Their mouth and gills form a powerful sucking system that sucks their prey in from a distance. They also use their mouth to dig into sand to form their shelters under big rocks, jetting it out through their gills. Their gill muscles are so powerful that it is nearly impossible to pull them out of a cave if they feel attacked and extend those muscles to lock themselves in.
There is some research indicating that roving coral groupers (Plectropomus pessuliferus) sometimes cooperate with giant morays in hunting.
Groupers are fish of any of a number of genera in the subfamily Epinephelinae of the family Serranidae, in the order Perciformes.

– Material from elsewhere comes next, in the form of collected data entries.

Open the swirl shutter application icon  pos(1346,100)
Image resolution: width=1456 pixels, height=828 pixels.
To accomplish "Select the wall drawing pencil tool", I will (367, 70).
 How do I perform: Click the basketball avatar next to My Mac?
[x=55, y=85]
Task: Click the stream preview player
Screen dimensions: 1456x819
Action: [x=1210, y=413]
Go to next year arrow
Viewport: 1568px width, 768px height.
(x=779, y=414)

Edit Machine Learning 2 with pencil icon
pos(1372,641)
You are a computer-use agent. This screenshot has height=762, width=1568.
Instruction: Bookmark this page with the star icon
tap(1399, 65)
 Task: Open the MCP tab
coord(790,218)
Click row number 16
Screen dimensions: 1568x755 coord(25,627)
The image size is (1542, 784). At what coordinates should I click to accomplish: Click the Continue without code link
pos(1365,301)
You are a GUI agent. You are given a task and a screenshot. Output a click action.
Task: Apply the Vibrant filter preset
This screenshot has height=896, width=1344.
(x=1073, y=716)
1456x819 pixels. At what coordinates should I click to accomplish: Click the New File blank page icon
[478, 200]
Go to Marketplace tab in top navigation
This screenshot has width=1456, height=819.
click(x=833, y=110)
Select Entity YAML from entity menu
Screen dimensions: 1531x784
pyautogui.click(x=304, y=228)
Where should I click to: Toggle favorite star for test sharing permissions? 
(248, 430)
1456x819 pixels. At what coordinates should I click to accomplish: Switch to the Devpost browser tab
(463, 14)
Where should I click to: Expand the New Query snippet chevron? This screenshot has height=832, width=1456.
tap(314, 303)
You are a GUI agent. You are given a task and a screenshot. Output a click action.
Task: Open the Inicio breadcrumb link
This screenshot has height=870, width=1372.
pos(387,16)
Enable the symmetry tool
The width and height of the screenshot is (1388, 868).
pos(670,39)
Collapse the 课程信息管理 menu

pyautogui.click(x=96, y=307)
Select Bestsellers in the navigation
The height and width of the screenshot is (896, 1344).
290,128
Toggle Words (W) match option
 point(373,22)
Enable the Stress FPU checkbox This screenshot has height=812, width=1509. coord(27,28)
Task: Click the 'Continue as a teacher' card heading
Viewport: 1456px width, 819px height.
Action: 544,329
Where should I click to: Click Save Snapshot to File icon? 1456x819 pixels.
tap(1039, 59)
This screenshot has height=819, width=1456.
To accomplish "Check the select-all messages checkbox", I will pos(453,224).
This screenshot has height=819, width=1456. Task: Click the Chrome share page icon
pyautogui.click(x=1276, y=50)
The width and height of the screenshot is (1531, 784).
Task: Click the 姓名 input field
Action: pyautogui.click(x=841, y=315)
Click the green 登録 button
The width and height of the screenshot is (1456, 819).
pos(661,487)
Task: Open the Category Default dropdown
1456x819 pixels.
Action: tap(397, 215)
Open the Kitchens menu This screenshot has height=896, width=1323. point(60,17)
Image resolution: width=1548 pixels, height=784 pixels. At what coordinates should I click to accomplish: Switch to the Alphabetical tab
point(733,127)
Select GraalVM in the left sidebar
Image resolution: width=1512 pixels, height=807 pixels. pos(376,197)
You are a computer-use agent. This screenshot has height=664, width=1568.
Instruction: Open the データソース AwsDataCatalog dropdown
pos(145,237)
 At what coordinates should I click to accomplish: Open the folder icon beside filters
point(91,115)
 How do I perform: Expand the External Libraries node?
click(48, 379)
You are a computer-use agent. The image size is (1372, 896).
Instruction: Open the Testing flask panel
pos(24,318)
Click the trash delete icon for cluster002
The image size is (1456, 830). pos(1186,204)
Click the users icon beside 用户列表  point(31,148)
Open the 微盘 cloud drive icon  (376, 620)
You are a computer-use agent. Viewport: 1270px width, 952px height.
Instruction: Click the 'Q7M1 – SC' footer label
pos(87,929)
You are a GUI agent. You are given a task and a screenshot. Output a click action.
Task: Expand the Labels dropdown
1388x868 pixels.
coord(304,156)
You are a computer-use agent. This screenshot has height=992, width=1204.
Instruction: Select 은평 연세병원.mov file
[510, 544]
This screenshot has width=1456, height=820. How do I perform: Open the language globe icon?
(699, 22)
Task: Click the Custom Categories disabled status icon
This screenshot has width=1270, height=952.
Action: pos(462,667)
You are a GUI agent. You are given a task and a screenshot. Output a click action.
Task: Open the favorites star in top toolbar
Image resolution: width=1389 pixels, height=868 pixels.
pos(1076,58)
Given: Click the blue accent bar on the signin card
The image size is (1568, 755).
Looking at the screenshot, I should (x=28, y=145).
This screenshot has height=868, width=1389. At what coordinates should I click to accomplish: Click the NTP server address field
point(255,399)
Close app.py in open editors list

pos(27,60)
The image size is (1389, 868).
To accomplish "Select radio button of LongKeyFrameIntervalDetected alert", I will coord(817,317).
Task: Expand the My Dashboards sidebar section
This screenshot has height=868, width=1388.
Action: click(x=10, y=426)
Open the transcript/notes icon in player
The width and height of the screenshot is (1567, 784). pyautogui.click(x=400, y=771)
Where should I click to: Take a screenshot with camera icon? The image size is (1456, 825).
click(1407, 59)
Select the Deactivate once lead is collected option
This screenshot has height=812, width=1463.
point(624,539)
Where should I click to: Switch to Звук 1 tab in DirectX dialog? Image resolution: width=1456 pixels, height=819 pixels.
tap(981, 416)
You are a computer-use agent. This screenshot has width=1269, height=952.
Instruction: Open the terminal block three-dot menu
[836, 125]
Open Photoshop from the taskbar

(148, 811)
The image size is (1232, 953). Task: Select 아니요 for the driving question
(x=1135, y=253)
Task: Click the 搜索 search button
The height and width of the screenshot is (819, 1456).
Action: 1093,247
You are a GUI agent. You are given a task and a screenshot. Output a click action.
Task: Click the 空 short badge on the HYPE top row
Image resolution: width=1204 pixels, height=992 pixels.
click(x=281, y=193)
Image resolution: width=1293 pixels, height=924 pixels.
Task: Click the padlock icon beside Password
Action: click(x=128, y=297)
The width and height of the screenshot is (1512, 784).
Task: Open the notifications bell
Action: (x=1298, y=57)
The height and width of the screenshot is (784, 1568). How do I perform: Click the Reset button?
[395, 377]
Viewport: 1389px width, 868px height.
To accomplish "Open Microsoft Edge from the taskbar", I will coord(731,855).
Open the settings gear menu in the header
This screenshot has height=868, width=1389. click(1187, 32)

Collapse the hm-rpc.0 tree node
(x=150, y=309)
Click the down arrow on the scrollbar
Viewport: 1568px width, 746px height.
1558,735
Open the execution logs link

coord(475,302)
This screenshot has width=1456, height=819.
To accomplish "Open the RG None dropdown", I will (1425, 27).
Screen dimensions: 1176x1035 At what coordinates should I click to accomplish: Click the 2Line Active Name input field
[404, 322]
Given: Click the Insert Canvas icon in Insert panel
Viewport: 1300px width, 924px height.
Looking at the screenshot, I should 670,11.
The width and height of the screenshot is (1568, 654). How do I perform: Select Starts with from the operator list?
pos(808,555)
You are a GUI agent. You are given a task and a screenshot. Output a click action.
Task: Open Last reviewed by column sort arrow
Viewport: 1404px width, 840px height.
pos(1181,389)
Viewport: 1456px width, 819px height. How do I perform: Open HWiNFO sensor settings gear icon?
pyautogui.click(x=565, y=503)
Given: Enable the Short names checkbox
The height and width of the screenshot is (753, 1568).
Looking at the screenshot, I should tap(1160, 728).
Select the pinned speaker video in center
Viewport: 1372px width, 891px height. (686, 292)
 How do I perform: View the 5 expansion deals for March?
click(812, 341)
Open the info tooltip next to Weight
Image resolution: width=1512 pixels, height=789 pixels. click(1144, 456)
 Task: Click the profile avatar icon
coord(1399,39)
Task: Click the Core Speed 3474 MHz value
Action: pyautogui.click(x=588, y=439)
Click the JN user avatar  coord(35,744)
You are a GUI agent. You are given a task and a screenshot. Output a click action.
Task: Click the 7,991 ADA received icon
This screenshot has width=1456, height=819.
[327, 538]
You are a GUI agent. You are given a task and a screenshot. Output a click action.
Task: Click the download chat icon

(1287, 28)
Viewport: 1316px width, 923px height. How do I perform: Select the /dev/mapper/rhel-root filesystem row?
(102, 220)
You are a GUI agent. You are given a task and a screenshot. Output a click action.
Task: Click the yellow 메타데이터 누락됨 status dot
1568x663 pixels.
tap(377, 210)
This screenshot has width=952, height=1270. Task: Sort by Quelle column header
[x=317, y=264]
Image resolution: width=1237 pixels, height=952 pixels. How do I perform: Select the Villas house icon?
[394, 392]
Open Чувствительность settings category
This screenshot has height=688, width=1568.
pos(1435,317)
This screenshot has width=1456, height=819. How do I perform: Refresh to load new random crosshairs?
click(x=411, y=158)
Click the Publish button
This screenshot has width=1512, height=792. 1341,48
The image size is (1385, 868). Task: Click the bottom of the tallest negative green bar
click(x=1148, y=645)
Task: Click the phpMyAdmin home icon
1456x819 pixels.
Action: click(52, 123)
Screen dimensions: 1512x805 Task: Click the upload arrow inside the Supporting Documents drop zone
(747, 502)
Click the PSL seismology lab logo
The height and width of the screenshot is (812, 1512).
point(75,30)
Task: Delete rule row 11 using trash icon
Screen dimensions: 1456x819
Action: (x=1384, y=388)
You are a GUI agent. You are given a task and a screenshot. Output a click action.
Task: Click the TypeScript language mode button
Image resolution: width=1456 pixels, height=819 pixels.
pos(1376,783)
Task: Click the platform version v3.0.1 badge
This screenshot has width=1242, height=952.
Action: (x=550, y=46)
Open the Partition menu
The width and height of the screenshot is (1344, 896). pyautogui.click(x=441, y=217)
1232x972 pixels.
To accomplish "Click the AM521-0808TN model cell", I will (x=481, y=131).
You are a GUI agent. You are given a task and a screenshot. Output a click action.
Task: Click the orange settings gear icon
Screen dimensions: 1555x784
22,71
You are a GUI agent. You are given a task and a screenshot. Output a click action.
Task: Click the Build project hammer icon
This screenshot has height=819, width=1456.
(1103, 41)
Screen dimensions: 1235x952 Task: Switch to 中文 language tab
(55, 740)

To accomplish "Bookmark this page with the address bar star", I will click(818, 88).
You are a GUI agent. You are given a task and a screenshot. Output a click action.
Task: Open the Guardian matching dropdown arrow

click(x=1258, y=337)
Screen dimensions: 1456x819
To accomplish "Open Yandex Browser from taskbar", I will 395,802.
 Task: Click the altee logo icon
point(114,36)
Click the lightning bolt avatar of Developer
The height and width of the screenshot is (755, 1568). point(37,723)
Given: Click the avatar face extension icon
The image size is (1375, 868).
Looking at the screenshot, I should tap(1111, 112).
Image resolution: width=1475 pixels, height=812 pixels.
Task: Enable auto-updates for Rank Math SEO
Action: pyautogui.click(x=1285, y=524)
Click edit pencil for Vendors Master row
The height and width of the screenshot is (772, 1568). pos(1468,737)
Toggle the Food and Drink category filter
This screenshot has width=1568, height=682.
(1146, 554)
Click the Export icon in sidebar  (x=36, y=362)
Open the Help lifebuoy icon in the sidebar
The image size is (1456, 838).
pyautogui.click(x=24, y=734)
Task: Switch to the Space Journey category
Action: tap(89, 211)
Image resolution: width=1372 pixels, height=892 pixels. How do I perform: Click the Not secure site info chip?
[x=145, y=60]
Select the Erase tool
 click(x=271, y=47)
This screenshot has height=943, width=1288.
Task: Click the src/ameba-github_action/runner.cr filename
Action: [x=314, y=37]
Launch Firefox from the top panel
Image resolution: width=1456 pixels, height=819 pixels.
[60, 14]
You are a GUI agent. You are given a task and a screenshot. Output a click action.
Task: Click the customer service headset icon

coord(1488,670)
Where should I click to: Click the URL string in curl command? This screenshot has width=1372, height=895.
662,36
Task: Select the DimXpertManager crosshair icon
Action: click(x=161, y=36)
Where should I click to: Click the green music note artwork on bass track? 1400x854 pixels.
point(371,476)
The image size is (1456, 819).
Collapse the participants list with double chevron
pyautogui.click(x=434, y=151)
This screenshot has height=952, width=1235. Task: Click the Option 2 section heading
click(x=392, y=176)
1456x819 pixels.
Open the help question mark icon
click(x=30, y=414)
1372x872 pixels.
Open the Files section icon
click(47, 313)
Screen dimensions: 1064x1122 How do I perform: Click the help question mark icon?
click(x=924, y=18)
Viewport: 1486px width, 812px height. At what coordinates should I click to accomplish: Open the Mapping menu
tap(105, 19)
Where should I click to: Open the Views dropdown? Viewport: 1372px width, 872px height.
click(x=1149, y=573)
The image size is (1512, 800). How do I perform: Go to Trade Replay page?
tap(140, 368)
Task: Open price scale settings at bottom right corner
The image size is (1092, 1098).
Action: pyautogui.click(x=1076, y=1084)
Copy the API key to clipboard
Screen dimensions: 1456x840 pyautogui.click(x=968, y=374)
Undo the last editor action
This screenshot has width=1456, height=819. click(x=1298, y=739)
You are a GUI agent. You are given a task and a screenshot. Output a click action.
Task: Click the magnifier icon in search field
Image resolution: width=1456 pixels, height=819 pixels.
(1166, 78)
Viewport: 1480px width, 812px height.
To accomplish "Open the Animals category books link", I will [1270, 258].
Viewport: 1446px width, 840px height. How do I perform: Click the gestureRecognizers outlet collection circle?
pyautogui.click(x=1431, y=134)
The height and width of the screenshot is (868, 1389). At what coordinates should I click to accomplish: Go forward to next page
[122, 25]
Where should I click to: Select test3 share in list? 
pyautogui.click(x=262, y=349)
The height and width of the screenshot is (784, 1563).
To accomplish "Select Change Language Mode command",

Not all serranids are called groupers; the family also includes the sea basses. The common name grouper is usually given to fish in one of two large genera: Epinephelus and Mycteroperca. In addition, the species classified in the small genera Anyperidon, Cromileptes, Dermatolepis, Gracila, Saloptia and Triso are also called groupers. Fish classified in the genus Plectropomus are referred to as coralgroupers. These genera are all classified in the subfamily Epiphelinae. However, some of the hamlets (genus Alphestes), the hinds (genus Cephalopholis), the lyretails (genus Variola) and some other small genera (Gonioplectrus, Niphon, Paranthias) are also in this subfamily, and occasional species in other serranid genera have common names involving the word "grouper". Nonetheless, the word "groupers" on its own is usually taken as meaning the subfamily Epinephelinae.